Pronto and the roan went at full speed, bellies low to the plain that streamed past, the manes whipping the hands of their riders, springing on sinews of whalebone through soapweed and mesquite, spurning the soil with drumming hoofs, night-seeing, danger-dodging, jumping the little gullies, reveling in the rush. Sandy and Sam sat slightly forward, loose-seated, thigh-muscles and knees feeling the withers rather than pressing them, balancing their own limber bodies to every movement of the flying ponies.
A late moon climbed out of the east and scudded up the sky, silvering the distant peaks. For almost a mile they rode at top speed, then they settled down to a lope that ate up the miles – a walk at the end of three – then lope and walk again, until the giant cottonwoods of the Three Star rose from the plain, leaves shimmering in the moonlight, the ranch buildings blocked in purple pin-pointed with orange – the pin-points enlarging, resolving into two lighted windows as they passed shack and barn and rode into the home corral at last, to unsaddle, wipe down the horses and dismiss them for the time with a smack on their lathery flanks, knowing they would be too wise to overdrink at the trough, promising them grain later.
Mormon tiptoed heavily out on the creaking porch with a husky, "Hush!"
"What fo'?"
"Molly's asleep. 'Sisted on waitin' up for you."
"Well, we're here, ain't we?" demanded Sam. "Me, I got a scrape in my arm an' some son of a wolf spiled my saddle. Sandy, he sorter evened up fo' it."
"Bleedin'?" asked Mormon.
"Nope. Tied my bandanner round it. Cold air fixed it. Shucks, it ain't nuthin'! Sandy's got a green kale plaster fo' it. Come to think of it, I got ninety bucks myse'f."
"You won?"
"Did we win? Wait till we show you."
Molly met them as they went in, her eyes wide open, all sleep banished.
"Was it a luck-piece?" she demanded.
Sandy produced the package of bills, divided it, shoved over part.
"Your half," he said. "Five thousand bucks. Bu'sted the bank. An' here's the 'riginal bet." He showed the gold eagle, put it into her palm.

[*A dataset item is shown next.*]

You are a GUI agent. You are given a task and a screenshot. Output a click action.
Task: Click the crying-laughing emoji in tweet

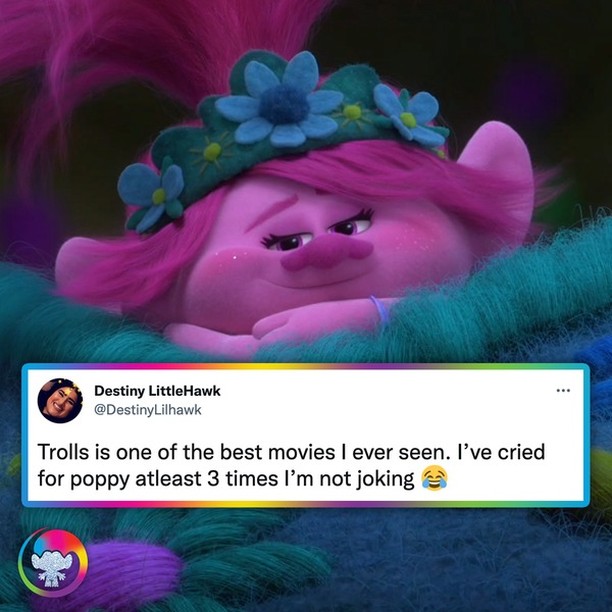point(435,479)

"Served me, now you take it," he said. "I'll git you a chain fo' it. It's sure a mascot – same as you are – the Mascot of the Three Star."
She looked up, her eyes, cloudy with wonder at the sight of the money, shining at her new title. They rested on Sam's arm, bandaged with the bandanna.
"There's been shootin'," she said. "You're hit. Oh!"
"More of a miss than a hit," replied Sam.
Molly turned to Sandy. Anxiety, affection, something stronger that stirred him deeply, showed now in her gaze.